Positively charged molecules, for example, move towards the negative electrode, but since they are traveling through a pH gradient, as they pass through it, they reach a region where their charge is zero and, at that point, they stop moving. They are at that point attracted to neither the positive nor the negative electrode and are thus “focused” at their pI (Figure 8.18). Using isoelectric focusing, it is possible to separate proteins whose pI values differ by as little as 0.01 units.Figure 8.18 - Isoelectric focusing: A. At the start of the run; B. at the end of the run
2D gel electrophoresis
Both SDS-PAGE and isoelectric focusing are powerful techniques, but a clever combination of the two is a powerful tool of proteomics - the science of studying all of the proteins of a cell/tissue simultaneously. In 2-D gel electrophoresis, a lysate is first prepared from the cells of interest. The proteins in the lysate are separated first by their pI, through isoelectric focusing and then by size by SDS-PAGE.Figure 8.19 - Scheme for performing 2-D gel analysis. Image by Aleia Kim
The mixture of proteins is first applied to a tube or strip (Figure 8.19, Step 1) where isoelectric focusing is performed to separate the proteins by their pI values (Step 2). Next, as shown in the figure, the gel containing the proteins separated by their pIs is turned on its side and applied along the top of a polyacrylamide slab for SDS-PAGE to separate on the basis of size (Step 3). The proteins in the isoelectric focusing matrix are electrophoresed into the polyacrylamide gel and separated on the basis of size. The product of this analysis is a 2-D gel as shown in Figure 8.20.The power of 2-D gel electrophoresis is that virtually every protein in a cell can be separated and appear on the gel as a spot defined by its unique size and pI. In the figure, spots in the upper left correspond to large positively charged proteins, whereas those in the lower right are small negatively charged ones. Every spot on a 2-D gel can be eluted and identified by using high throughput mass spectrometry. This is particularly powerful when one compares protein profiles between different tissues or between control and treated samples of the same tissue.

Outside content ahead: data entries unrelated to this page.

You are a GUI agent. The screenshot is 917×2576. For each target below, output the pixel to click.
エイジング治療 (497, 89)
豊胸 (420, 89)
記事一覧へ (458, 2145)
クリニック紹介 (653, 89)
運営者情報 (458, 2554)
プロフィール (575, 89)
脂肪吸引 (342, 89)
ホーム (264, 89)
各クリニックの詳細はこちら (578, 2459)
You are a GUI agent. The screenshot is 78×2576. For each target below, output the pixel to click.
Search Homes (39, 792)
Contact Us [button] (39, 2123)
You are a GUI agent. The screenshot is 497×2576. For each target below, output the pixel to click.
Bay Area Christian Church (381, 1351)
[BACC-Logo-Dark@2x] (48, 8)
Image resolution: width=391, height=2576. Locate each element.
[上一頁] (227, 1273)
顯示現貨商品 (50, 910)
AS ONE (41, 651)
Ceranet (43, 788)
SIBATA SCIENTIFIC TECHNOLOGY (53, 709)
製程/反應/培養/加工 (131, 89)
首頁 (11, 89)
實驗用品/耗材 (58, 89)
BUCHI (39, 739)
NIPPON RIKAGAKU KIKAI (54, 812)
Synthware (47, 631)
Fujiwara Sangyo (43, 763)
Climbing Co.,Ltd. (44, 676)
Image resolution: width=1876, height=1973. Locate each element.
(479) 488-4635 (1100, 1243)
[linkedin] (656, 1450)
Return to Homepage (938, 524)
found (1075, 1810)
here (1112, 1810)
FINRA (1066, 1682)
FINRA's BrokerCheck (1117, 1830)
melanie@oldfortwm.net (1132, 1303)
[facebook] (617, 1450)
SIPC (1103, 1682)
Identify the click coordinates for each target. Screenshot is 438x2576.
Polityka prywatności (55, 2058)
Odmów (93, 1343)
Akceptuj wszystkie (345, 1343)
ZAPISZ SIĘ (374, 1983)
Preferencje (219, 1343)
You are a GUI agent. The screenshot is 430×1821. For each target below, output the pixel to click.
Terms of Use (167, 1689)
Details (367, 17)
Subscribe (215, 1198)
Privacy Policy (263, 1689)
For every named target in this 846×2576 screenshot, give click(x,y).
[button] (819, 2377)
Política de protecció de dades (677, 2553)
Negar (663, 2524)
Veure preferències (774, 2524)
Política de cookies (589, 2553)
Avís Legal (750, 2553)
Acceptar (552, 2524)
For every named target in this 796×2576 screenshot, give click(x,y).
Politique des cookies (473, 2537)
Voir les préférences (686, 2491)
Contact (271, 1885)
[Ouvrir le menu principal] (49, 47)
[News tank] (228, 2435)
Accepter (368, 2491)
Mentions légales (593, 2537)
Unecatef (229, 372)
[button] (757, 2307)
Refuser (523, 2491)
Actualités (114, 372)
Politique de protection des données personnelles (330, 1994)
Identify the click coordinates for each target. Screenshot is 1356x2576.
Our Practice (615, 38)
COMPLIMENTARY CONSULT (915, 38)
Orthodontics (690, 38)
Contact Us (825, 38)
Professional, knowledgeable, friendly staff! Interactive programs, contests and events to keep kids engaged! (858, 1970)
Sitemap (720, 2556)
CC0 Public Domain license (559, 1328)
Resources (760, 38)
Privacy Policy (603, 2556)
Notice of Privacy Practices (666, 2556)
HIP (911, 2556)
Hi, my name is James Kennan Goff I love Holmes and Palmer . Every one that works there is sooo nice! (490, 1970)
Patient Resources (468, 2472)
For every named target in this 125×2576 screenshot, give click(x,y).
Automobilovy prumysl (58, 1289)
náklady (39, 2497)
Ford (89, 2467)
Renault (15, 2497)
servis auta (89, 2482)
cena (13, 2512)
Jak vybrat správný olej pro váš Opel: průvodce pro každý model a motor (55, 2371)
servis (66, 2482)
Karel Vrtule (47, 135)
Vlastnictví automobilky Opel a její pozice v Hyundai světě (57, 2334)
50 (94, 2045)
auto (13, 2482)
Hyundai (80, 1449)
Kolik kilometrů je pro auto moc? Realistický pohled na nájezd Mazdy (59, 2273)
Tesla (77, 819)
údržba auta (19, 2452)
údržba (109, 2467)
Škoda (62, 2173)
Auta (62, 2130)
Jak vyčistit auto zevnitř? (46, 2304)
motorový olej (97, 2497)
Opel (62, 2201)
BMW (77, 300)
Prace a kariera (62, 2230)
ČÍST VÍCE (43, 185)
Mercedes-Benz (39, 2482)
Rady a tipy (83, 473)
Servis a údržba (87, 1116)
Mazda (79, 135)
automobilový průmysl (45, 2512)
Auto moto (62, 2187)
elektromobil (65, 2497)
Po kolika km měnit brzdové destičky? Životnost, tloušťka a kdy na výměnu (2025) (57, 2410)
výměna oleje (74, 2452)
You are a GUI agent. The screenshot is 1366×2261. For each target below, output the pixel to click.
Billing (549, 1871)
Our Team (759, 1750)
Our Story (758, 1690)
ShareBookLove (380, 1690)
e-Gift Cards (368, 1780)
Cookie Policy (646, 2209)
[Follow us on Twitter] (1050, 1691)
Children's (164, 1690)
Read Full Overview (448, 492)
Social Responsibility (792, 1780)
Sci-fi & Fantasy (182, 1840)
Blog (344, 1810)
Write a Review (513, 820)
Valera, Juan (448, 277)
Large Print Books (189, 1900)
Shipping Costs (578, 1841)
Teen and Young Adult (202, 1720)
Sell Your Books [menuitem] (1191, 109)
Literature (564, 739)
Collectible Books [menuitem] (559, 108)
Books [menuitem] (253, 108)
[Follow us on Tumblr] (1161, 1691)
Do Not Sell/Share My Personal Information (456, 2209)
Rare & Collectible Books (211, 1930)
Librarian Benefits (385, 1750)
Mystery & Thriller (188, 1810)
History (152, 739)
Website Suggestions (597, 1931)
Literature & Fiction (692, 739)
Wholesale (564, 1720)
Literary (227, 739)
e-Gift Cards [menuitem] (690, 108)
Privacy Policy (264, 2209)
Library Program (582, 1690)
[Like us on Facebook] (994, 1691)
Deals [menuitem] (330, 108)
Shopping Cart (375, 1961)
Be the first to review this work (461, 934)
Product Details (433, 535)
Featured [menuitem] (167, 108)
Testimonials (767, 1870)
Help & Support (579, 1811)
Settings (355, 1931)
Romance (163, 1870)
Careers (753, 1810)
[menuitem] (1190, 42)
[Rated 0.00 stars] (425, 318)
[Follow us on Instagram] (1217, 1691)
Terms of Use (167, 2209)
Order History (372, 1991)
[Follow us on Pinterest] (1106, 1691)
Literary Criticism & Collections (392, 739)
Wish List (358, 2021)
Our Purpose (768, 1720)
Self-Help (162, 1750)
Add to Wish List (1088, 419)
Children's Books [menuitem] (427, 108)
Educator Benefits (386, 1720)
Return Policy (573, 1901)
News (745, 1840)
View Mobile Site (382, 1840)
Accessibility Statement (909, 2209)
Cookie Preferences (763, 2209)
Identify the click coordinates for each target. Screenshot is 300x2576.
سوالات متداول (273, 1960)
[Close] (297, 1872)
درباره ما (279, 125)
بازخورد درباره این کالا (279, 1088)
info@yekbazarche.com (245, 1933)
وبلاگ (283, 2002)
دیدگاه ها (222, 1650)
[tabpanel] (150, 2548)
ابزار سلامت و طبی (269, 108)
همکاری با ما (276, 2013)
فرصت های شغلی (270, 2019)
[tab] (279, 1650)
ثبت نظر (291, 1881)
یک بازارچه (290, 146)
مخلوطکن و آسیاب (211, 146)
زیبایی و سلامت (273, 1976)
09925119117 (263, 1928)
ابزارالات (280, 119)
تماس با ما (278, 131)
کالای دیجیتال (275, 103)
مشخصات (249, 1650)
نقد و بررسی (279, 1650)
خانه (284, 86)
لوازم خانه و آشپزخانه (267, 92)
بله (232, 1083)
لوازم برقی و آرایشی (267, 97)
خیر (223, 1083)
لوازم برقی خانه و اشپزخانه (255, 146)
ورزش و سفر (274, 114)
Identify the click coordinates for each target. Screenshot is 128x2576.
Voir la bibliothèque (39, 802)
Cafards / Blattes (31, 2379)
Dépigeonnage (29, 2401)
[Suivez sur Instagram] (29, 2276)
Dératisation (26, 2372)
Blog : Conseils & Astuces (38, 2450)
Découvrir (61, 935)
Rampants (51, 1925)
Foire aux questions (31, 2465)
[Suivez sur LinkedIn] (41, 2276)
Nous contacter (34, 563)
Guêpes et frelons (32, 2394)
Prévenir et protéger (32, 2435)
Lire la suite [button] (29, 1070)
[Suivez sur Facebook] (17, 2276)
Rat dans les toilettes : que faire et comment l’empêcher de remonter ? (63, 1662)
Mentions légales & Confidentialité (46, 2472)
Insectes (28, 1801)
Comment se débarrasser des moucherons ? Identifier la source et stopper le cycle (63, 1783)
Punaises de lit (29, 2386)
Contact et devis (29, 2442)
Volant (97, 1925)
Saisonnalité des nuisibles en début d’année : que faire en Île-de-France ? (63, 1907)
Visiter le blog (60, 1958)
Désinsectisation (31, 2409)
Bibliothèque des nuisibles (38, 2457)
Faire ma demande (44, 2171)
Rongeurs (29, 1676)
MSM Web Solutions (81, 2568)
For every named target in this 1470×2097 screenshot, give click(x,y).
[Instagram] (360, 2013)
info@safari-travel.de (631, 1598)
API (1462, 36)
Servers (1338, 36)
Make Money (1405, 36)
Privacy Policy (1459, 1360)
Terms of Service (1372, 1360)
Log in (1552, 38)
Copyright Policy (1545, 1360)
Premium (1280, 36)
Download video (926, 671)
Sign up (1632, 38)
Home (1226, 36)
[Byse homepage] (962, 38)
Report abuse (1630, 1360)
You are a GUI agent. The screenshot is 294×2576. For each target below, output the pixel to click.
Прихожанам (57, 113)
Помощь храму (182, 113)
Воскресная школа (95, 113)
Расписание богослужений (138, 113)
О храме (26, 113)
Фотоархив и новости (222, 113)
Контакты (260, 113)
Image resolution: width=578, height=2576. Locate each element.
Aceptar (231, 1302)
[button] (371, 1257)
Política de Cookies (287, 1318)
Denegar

Figure 8.20 - Result of 2-D gel electrophoresis separation. Wikipedia
Protein profiles comparison
Comparison of 2-D gels of proteins from non-cancerous tissue and proteins from a cancerous tissue of the same type provides a quick identification of proteins whose level of expression differs between the two. Information such as this can be useful in designing treatments or in understanding the mechanism(s) by which the cancer develops.